- _BRANO FORNITO_
----------------------------------------

Una prima considerazione che dunque scaturisce con chiarezza dalle interviste qui proposte è la riproposizione di un ruolo manageriale molto più complesso e sfaccettato di quanto non si tendesse a pensare in tempi di pre-pandemia. Un ruolo che unisce ai soliti aspetti dell’efficienza, dell’orientamento al risultato, del problem solving e della guida del team, una spiccata sensibilità per la gestione delle dinamiche emotive e sociali implicate nella vita lavorativa dei collaboratori.

Un manager sempre più coach, sempre più esperto di dinamiche comunicative, ma anche connotato più semplicemente da uno stile di relazione caldo ed empatico, dove la fiducia e la gestione del feedback rappresentano ingredienti essenziali.

----------------------------------------

- _VOCI FORNITE_

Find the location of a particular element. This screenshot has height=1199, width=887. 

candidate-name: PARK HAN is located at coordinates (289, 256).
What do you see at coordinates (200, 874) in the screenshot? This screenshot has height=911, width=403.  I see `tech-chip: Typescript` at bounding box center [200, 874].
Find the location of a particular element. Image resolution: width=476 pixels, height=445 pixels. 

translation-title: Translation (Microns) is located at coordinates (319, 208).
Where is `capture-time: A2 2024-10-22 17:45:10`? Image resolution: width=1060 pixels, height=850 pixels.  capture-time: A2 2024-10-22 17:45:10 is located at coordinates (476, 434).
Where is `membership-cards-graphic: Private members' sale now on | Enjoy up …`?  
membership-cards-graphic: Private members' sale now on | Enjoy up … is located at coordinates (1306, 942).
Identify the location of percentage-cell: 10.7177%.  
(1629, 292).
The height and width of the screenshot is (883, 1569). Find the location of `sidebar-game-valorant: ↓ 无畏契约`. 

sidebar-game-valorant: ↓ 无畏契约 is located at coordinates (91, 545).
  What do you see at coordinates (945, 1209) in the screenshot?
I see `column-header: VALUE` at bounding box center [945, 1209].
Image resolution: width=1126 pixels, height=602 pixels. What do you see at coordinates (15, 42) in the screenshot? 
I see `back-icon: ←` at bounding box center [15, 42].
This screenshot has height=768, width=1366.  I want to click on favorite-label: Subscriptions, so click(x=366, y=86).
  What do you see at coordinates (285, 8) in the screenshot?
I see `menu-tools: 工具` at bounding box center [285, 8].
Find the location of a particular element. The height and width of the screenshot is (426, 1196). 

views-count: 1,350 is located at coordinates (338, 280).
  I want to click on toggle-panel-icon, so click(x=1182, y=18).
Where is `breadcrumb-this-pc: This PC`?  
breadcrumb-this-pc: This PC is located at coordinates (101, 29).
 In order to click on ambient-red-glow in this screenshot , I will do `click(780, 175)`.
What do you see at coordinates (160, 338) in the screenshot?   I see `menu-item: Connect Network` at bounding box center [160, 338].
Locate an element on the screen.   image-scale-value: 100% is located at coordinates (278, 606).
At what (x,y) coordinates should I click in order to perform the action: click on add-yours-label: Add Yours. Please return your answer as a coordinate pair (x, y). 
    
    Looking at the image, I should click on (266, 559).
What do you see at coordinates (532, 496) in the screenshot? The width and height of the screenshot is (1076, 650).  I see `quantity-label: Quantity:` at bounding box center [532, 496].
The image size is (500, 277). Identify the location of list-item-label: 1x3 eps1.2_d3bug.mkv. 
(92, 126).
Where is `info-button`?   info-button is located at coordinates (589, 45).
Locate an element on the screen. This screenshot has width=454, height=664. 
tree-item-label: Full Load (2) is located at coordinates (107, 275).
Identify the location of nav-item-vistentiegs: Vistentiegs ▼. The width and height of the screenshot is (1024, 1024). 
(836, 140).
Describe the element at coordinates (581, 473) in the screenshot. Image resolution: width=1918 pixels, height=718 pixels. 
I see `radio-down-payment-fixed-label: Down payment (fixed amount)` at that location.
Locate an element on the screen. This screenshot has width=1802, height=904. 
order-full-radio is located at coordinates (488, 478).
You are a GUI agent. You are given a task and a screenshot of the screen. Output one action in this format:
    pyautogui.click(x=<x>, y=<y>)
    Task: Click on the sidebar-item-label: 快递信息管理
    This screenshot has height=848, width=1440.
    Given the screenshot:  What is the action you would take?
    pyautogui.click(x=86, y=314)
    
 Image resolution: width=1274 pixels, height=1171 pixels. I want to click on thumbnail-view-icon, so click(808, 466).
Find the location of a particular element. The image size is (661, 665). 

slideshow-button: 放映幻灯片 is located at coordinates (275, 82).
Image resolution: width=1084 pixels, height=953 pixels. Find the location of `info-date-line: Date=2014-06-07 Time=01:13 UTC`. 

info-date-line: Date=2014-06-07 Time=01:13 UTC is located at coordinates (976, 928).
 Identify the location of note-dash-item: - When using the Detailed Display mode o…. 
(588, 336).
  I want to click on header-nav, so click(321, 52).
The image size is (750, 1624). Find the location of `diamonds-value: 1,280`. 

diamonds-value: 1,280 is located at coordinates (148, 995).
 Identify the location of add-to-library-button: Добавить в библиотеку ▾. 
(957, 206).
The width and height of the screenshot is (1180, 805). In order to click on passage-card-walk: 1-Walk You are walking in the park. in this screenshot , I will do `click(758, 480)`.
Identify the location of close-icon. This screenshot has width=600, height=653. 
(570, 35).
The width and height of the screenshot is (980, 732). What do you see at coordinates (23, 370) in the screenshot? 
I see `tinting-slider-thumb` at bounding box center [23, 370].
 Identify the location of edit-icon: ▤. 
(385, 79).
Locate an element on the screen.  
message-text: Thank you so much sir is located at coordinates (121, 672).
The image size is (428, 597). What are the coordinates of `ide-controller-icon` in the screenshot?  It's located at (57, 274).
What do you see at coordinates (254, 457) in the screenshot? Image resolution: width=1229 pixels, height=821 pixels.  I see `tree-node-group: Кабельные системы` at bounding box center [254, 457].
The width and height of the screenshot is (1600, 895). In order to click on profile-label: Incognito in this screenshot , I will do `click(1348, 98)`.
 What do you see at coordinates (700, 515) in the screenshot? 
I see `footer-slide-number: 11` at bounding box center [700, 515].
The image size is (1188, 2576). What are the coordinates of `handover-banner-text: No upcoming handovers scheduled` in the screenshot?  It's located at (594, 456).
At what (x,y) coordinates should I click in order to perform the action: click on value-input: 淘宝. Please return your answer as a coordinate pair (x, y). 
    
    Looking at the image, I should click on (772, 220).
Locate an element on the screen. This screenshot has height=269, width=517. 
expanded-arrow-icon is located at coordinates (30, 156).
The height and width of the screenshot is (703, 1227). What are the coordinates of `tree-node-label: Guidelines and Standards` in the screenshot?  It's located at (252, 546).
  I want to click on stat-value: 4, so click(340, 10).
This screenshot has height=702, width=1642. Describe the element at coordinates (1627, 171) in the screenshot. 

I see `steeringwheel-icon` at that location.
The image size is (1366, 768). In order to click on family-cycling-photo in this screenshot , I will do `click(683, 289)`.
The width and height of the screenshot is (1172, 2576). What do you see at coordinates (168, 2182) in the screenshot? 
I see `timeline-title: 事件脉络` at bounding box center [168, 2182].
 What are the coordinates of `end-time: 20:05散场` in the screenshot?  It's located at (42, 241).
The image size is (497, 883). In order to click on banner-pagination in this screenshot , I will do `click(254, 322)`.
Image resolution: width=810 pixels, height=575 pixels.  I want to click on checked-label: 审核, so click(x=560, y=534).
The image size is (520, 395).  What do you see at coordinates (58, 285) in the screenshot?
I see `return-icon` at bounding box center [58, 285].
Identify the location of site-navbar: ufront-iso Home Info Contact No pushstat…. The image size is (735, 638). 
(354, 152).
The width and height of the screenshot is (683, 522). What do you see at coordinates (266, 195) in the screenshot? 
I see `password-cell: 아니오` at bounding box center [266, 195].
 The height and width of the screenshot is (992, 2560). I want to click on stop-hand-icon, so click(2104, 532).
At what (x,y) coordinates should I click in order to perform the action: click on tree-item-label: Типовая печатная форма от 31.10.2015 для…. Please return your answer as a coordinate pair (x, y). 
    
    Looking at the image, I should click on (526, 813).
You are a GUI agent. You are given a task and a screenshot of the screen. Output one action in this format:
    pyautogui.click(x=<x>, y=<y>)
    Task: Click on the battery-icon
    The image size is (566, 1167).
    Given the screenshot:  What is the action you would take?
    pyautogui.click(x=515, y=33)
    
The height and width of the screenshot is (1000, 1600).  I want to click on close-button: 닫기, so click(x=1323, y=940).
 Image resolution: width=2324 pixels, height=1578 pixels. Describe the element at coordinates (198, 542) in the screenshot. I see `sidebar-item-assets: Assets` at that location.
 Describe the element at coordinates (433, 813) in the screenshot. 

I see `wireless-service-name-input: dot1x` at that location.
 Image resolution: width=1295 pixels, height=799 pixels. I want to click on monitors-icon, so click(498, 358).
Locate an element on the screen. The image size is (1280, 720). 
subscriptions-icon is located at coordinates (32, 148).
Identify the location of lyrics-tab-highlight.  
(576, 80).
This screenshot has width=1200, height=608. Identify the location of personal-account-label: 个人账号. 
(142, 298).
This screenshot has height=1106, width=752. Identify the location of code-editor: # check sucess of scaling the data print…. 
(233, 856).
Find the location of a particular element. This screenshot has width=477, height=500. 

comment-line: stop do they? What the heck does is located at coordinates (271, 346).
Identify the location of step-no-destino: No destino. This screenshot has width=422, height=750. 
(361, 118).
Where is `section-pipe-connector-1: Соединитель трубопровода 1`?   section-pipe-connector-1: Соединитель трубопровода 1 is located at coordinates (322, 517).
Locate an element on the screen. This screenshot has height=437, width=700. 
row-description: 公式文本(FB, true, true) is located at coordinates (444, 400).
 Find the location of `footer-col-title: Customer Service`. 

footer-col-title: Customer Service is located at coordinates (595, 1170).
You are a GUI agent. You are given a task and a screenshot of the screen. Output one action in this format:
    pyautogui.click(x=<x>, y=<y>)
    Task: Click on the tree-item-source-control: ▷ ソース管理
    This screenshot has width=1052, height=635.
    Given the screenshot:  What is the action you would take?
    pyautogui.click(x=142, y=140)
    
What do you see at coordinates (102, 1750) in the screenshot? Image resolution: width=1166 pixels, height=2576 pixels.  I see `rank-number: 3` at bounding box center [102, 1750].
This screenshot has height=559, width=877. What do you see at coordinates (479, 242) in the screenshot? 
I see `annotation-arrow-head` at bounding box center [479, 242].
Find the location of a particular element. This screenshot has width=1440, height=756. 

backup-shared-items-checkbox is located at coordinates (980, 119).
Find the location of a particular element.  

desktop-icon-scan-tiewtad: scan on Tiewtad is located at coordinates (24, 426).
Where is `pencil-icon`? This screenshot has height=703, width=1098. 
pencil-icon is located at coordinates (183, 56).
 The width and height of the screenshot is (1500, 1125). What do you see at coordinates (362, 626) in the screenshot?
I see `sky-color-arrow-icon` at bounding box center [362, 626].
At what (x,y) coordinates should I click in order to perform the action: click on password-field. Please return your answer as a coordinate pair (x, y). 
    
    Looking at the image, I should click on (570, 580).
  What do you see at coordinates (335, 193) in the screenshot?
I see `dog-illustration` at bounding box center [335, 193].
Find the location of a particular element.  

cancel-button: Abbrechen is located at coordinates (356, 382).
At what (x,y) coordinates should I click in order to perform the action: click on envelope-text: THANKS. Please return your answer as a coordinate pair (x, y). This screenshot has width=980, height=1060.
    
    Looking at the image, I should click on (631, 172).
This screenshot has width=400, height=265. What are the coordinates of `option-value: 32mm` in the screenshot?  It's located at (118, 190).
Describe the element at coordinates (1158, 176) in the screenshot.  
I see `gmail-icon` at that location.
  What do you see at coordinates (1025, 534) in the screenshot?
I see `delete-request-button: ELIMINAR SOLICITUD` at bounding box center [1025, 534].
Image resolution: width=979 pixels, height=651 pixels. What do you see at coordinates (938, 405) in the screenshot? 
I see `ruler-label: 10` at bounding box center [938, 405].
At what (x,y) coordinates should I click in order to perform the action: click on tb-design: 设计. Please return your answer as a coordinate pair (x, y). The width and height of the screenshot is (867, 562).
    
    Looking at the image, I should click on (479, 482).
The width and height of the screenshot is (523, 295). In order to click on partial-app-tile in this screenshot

----------------------------------------

- _ESERCIZI_
A) Rispondi a queste domande sul brano dedicato al ruolo del manager:
(i) Da che cosa scaturisce con chiarezza la prima considerazione?
(ii) Quali aspetti consueti unisce il ruolo manageriale alla sensibilità per le dinamiche emotive e sociali?
(iii) Quali elementi rappresentano ingredienti essenziali nello stile di relazione caldo ed empatico?
B) Trascrivi il passo del brano sul ruolo del manager che inizia con le parole "Una prima considerazione" e si ferma dopo le parole "lavorativa dei collaboratori.".

- _SOLUZIONI_
A)
(i) Dalle interviste qui proposte.
(ii) L'efficienza, l'orientamento al risultato, il problem solving e la guida del team.
(iii) La fiducia e la gestione del feedback.

B)
Una prima considerazione che dunque scaturisce con chiarezza dalle interviste qui proposte è la riproposizione di un ruolo manageriale molto più complesso e sfaccettato di quanto non si tendesse a pensare in tempi di pre-pandemia. Un ruolo che unisce ai soliti aspetti dell’efficienza, dell’orientamento al risultato, del problem solving e della guida del team, una spiccata sensibilità per la gestione delle dinamiche emotive e sociali implicate nella vita lavorativa dei collaboratori.